Her history of falls warns me that this is a crucial decision. I insist she use her walker, that no one will care that she has one. She is just as stubborn in not wanting to.
It's a stalemate. We watch the entrance for a moment.
Like Jonah and the whale, people exit the store satisfied-pushing their mega-carts filled to overflowing with excess boxes and bottles and 50-pound bags that eventually will become the detritus of our society. Children, skipping or running, hands tightly gripping the quick snacks they wheedled out of their parents. Stores know how best to maximize profits.
A light bulb turns on. And I suggest a slight switch: What about using a shopping cart instead of the walker? Like a human chameleon, she will blend right in. She likes the plan.
I activate my car's hazard blinkers, help her out of my vehicle and let her latch on to an abandoned cart. I explain the cart will stabilize her walking. Even at 90, we have our pride. I am there as silent backup, a role I was born to play.
Walking toward the yawning, glass doors, it seems as if a Sunday preacher plied the pipes urging all of us to make the pilgrimage. We arrive: young, old, men, women, children – a gigantic melting pot of humanity seeking the magical commercial elixir.

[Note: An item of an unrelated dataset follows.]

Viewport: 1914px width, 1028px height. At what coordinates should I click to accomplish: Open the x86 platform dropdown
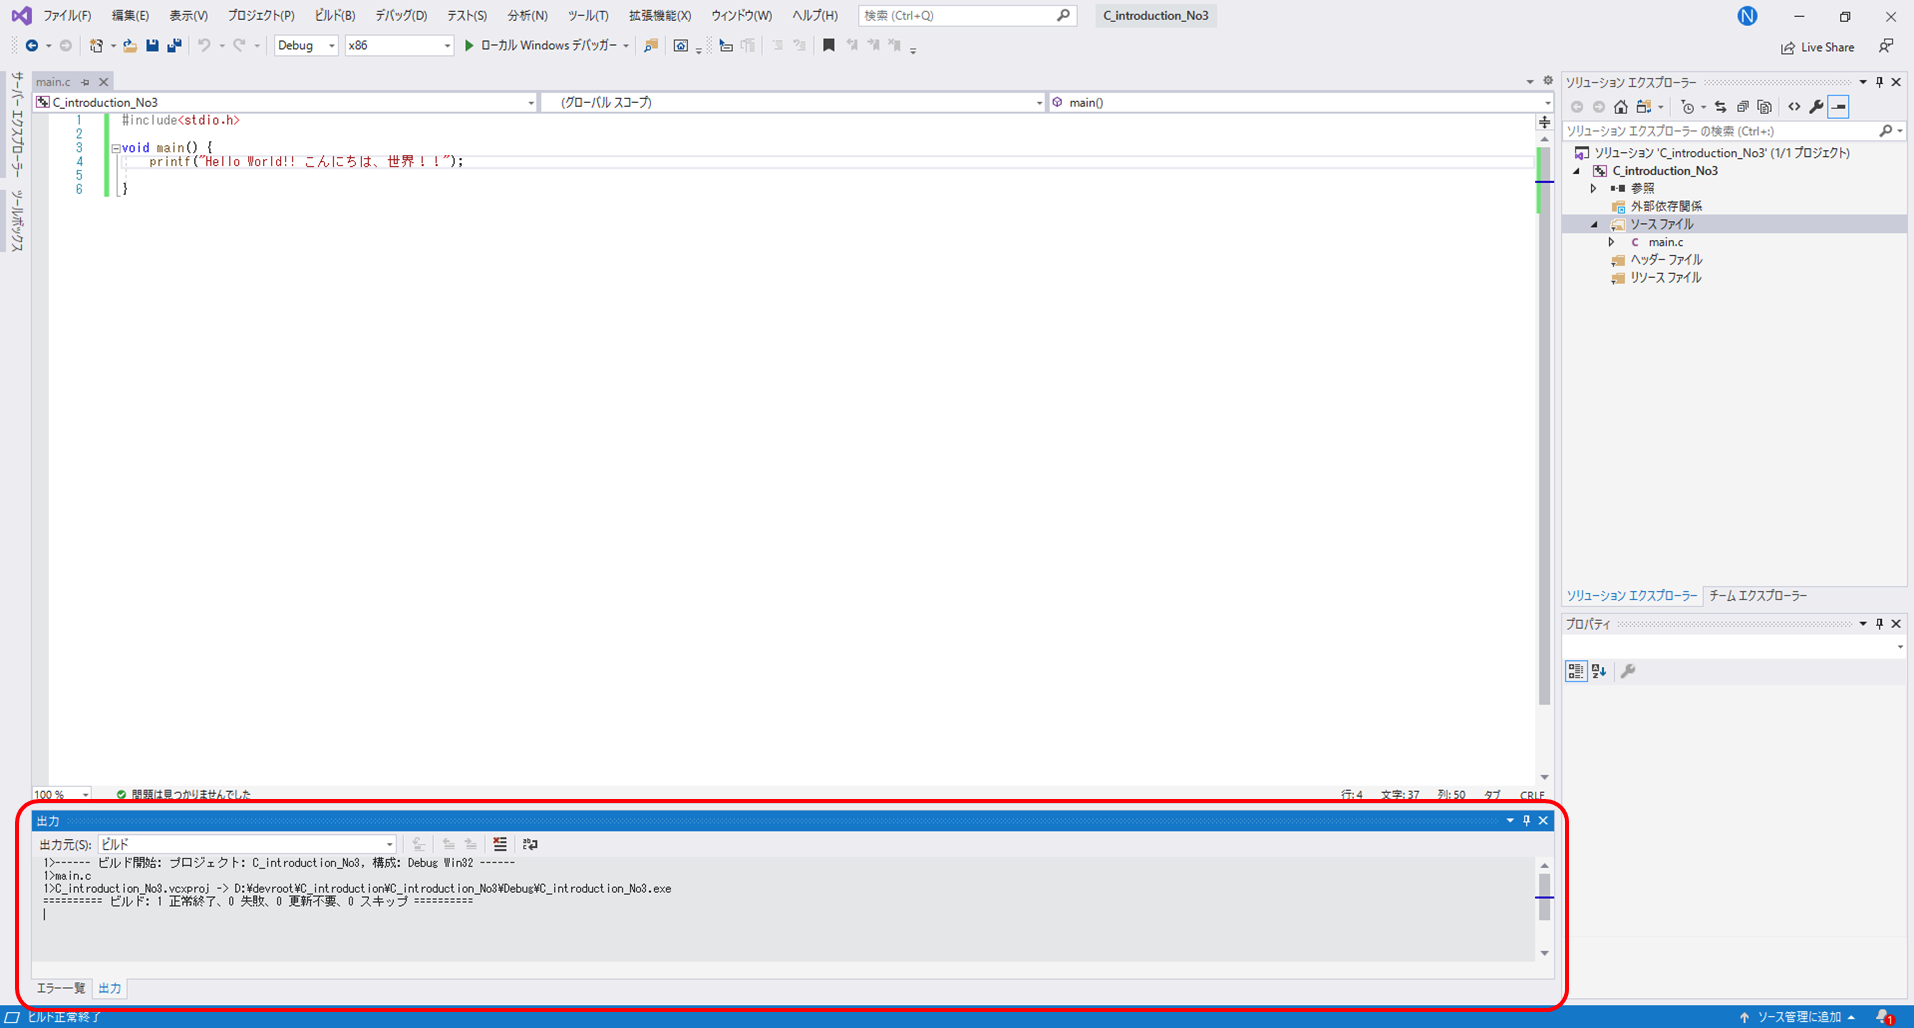point(398,45)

The cacophony of noise reaches my ears long before I step into the cavernous grotto of economy. Nothing distinct: just sound, signifying nothing really. But hustle and bustle drones incessantly.
The concrete jungle teems with humanity; carts follow single file, like the snake of traffic heading to cottage country on Friday nights, up and down the aisles, occasionally bumping into others. Mum is not perturbed. She stands with a hand on the wire rim of the cart, looking around, absorbing the scene, happy to be out, if only for a short time.

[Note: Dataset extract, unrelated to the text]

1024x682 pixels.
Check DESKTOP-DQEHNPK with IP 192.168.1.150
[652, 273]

She tastes the hot meat sample skewered by a toothpick and chats to the woman who is serving. Mum's smile is broad and wide. We are in no rush. Her taste is also freedom.

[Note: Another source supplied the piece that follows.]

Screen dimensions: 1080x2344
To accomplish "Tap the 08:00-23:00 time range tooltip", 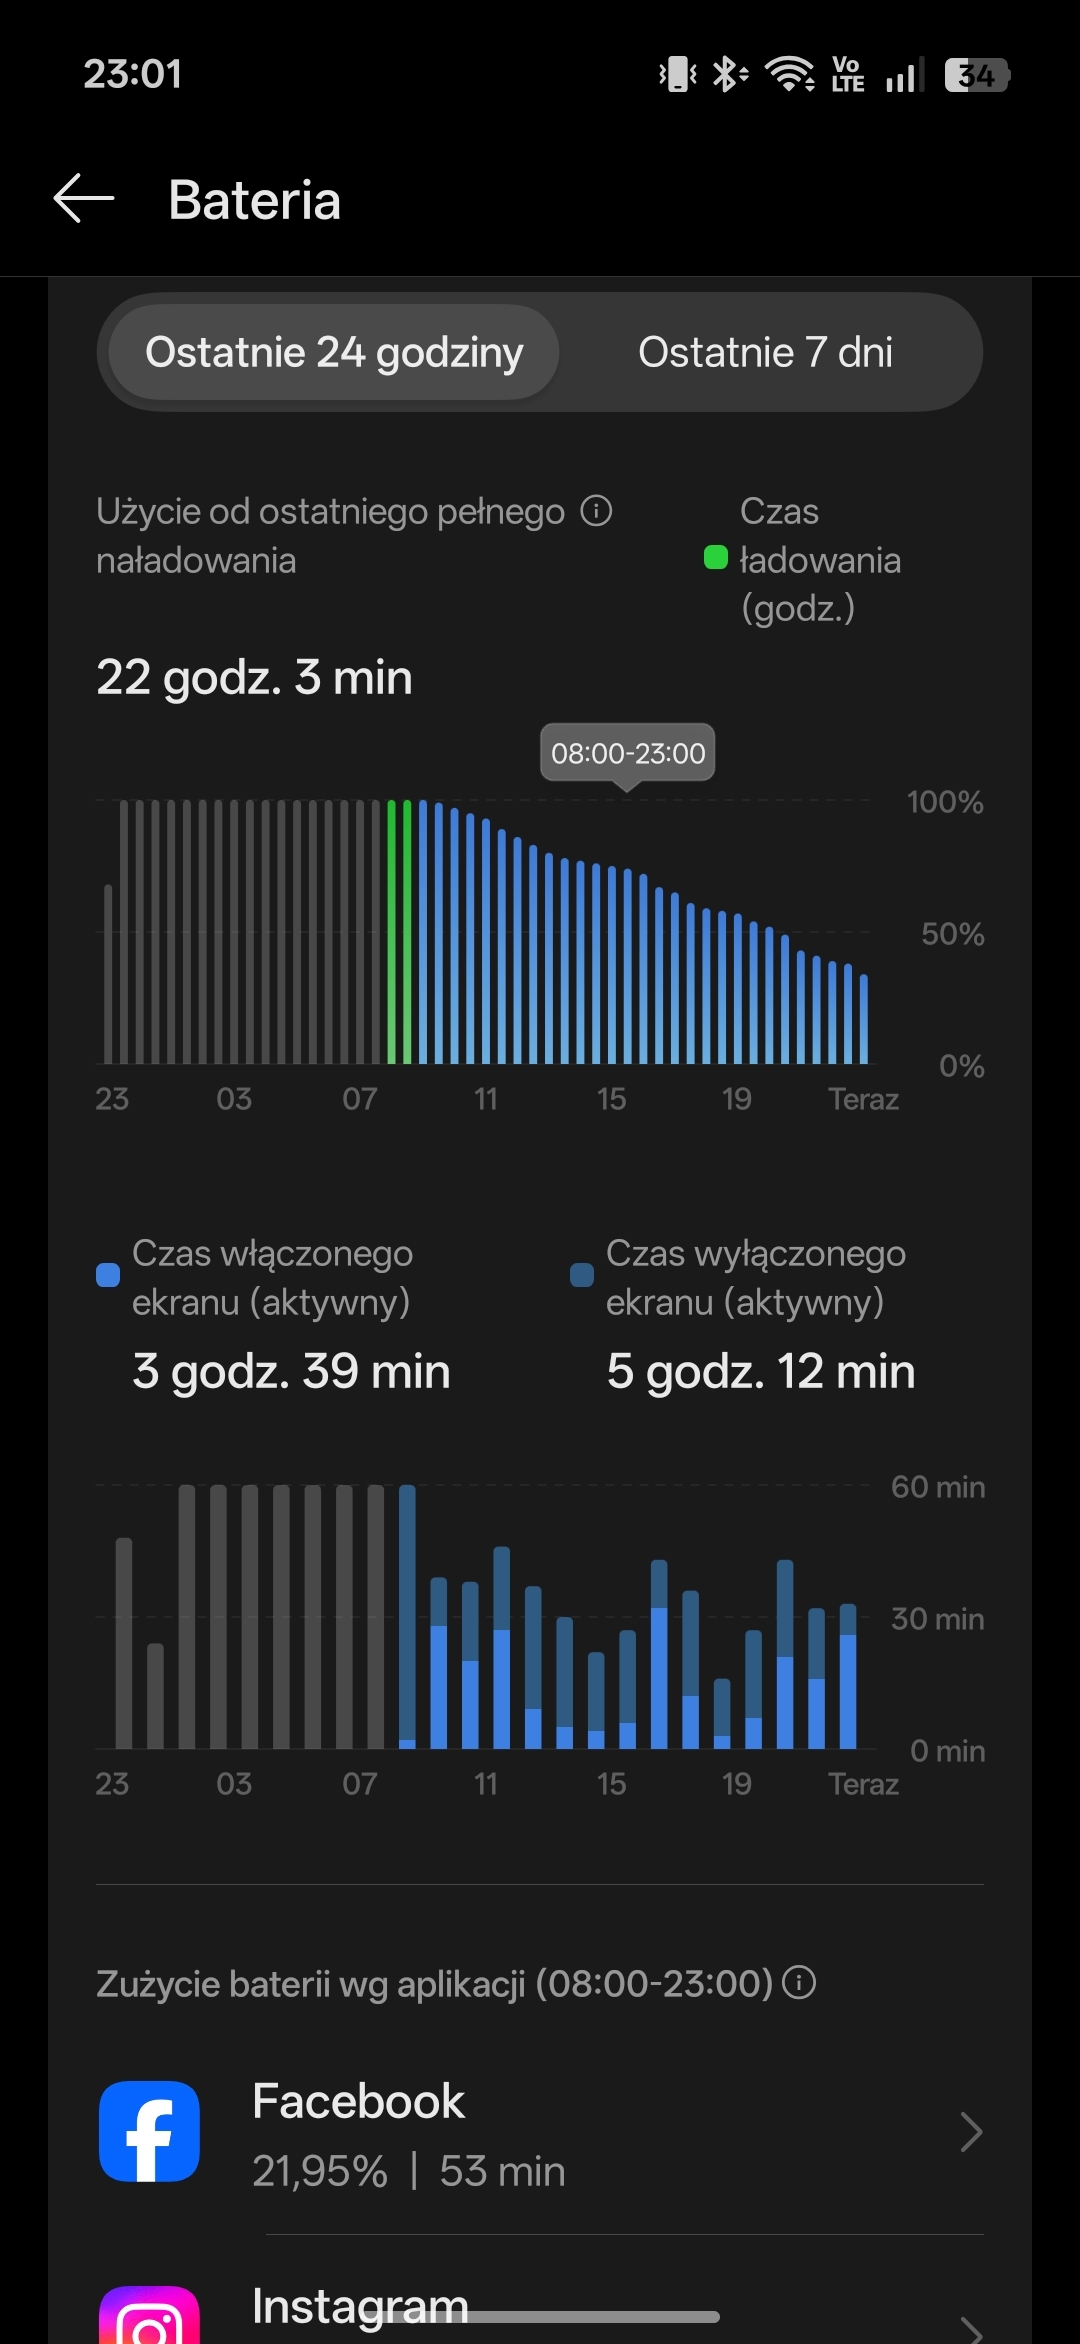I will click(628, 753).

We enter a canyon of laundry boxes, stacked on pallets high to the ceiling. It's not a big drawing card on this day, and we have the aisle to ourselves. Mum shuffles slowly, cradling a handful of snacks and reading labels.
At the end of the laundry aisle is another food freebie, this time hot pizza. Another conversation ensues with the elderly clerk who hands mum her tiny square of pie.
"Do you want some, hon?" Mum asks me.
I decline, and Mum gives me a grimace.
At the next corner, Swedish meatballs are being offered. It's a feeding frenzy, but Mum takes advantage of the choices, probably never offered at her residence. She puts a meatball tantalizingly close to my lips.
"Here hon, try it," she murmurs.
Surprisingly good, I ask her for another. Mum beams.
Our cart has very little in it: a bottle of hair shampoo and some serviettes. Mum tries to buy me something, anything. I gently rebuff her, telling her I don't need anything. We stand in line at the cash register; she steadies herself with the cart. The saleslady gives her a genuine smile. Mum slowly writes a cheque, her trembling handwriting revealing the signs of her age.
Mum asks questions of the saleslady, and never is there a hint of exasperation. The line behind us grows; no one complains. Mum has trouble tearing the cheque out of her chequebook. The saleslady waits and Mum turns around and thanks everyone in line for being so patient. People laugh and thank her back.
Mum walks to my car, hanging onto my arm, head resting on my shoulder. She can't stop blessing me for taking her out.
Silently, I thank her for showing me the way.
Lionel Llewellyn lives in Hamilton, Ont.